Christina Tang, Ph.D., an assistant professor in the Department of Chemical and Life Science Engineering at Virginia Commonwealth University, is testing new ways to bring these scenarios to life by spinning liquid crystals into fibers that change color at different temperatures.
Tang and students on her Vertically Integrated Projects team have been working on a project with the U.S. Army to make fibers with these seemingly magical — or thermochromic — properties. Instead of a spinning wheel, Tang’s lab uses an electrospinning instrument in a process that she compared to making cotton candy. A nozzle generates the material, which is then pulled into a fiber and rolled into sheets.
Tang’s group is determining how the fiber and liquid crystals can be processed so that a rise or drop in temperature will result in a change “so we can still get color, but then also fundamentally understand how that processing affects the phase change.”

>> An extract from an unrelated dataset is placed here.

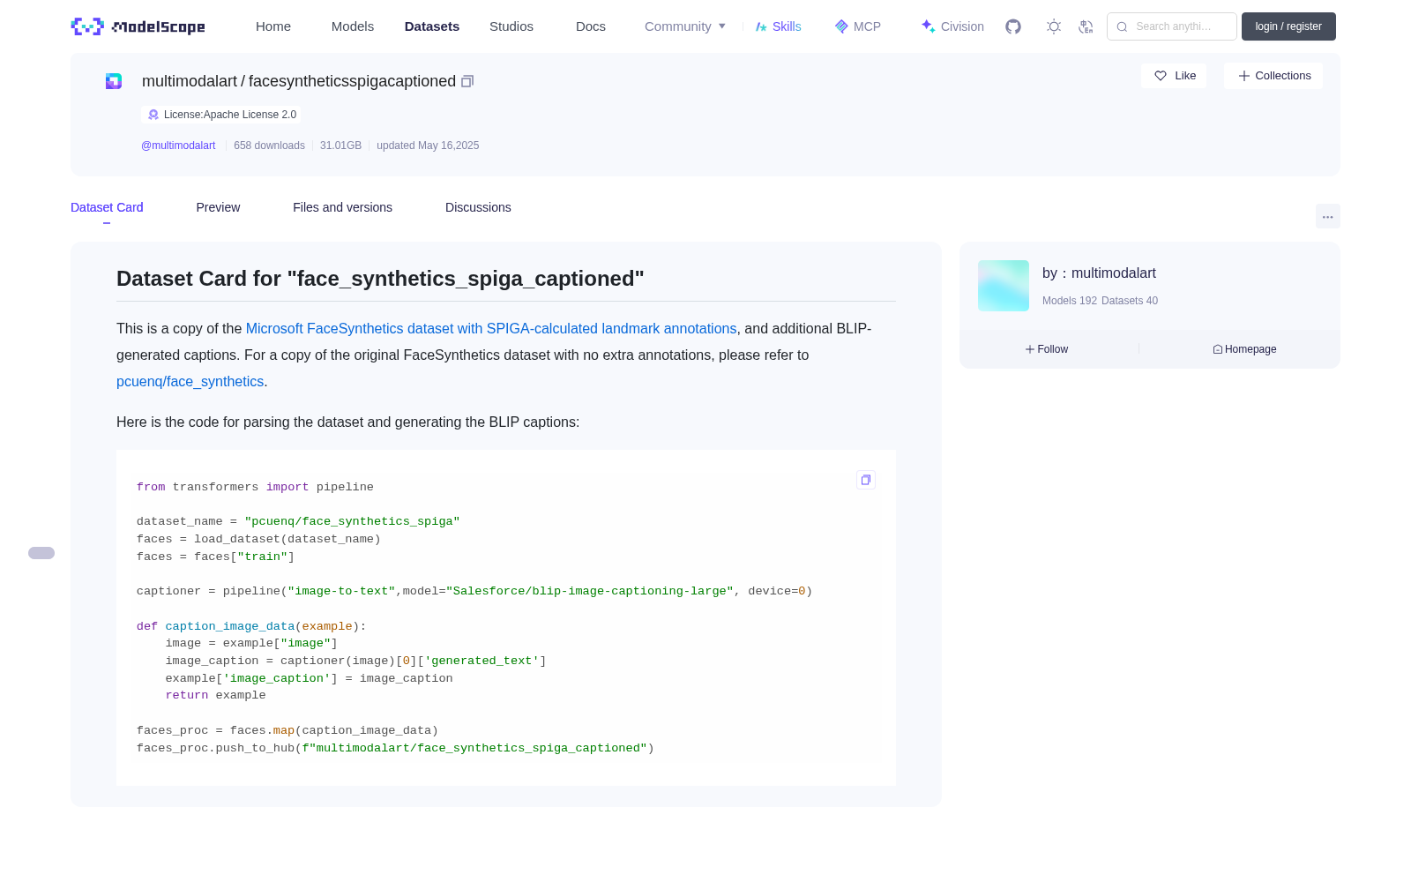Click the login / register button
This screenshot has height=882, width=1411.
(1288, 26)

These “smart fabrics” are made of soft, lightweight and elastic materials and could be used in clothing such as camouflage or for other applications such as detecting the presence of a pathogen like a virus. They have also been used to create wearable sensors and devices.
Tang works at the nanoscale, where one nanofiber is 1,000 times smaller than the width of a human hair. Her research areas include functional polymer nanomaterials and nanoparticles.

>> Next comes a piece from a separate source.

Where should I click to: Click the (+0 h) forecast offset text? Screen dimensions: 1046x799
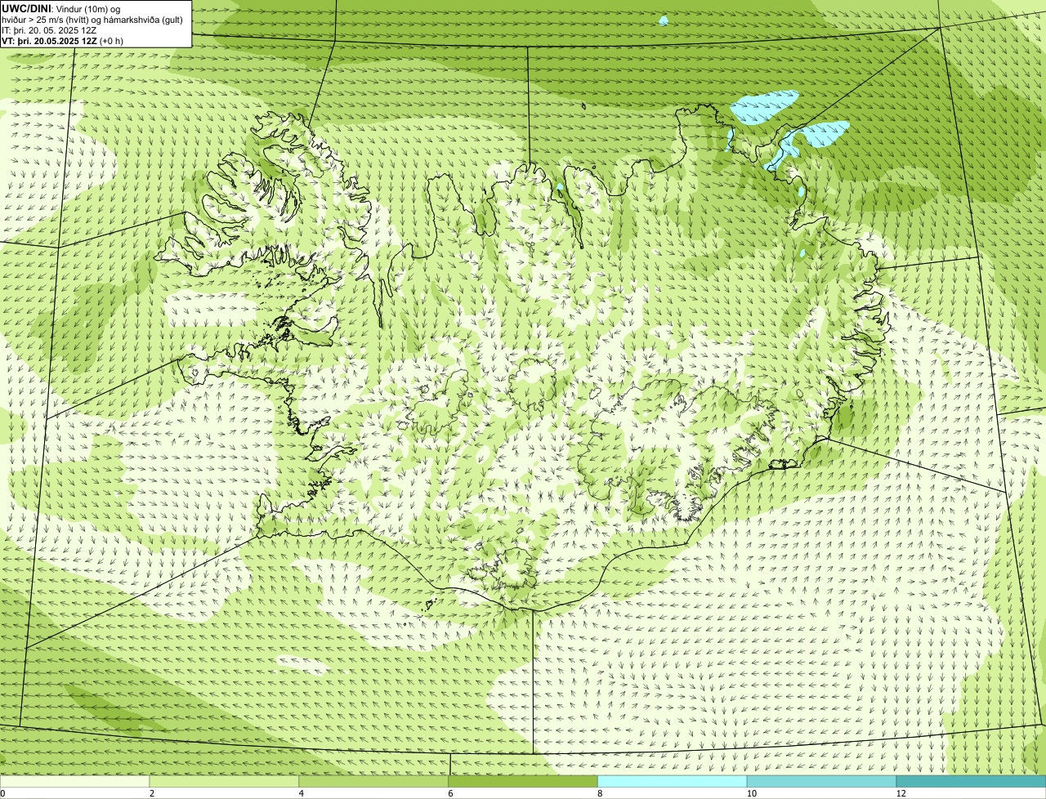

Polymer nanomaterials are made of plastics such as nylon or polyethylene — the same kind of material used to make plastic soda bottles. Tang’s lab makes nonwoven nanofibers, similar to a reusable shopping bag, which can be easily mass produced.
“We like to think about how we can add function to these materials,” she said.
In the case of the N95 mask, she said, a wearer would know “when you had to change it, instead of just guessing.” With the cleaning wipes, “you could keep wiping until it didn’t change color anymore.”
In her investigation into understanding the fundamental properties of these materials, Tang is testing how to make thermochromic fibers by incorporating liquid crystal formulations into electrospun nanofibers.
Aaron Wimberly, a junior majoring in chemical and life science engineering, began working on the project the summer before his sophomore year.
“When I first came into the lab and Dr. Tang was showing me some of the samples of electrospun woven mats and polymer solutions, it was really, really cool,” he said. He has since helped make samples that can change color.
Tang said some researchers in the field focus on liquids while others on polymers. Her approach, at the intersection of the two, applies methods typically used for liquids to these materials.
The liquid crystals, which are in between liquid and solid phases, have the optical property of reflected color — “the same principle that gives butterfly wings their color instead of dyes that absorb color,” Tang said.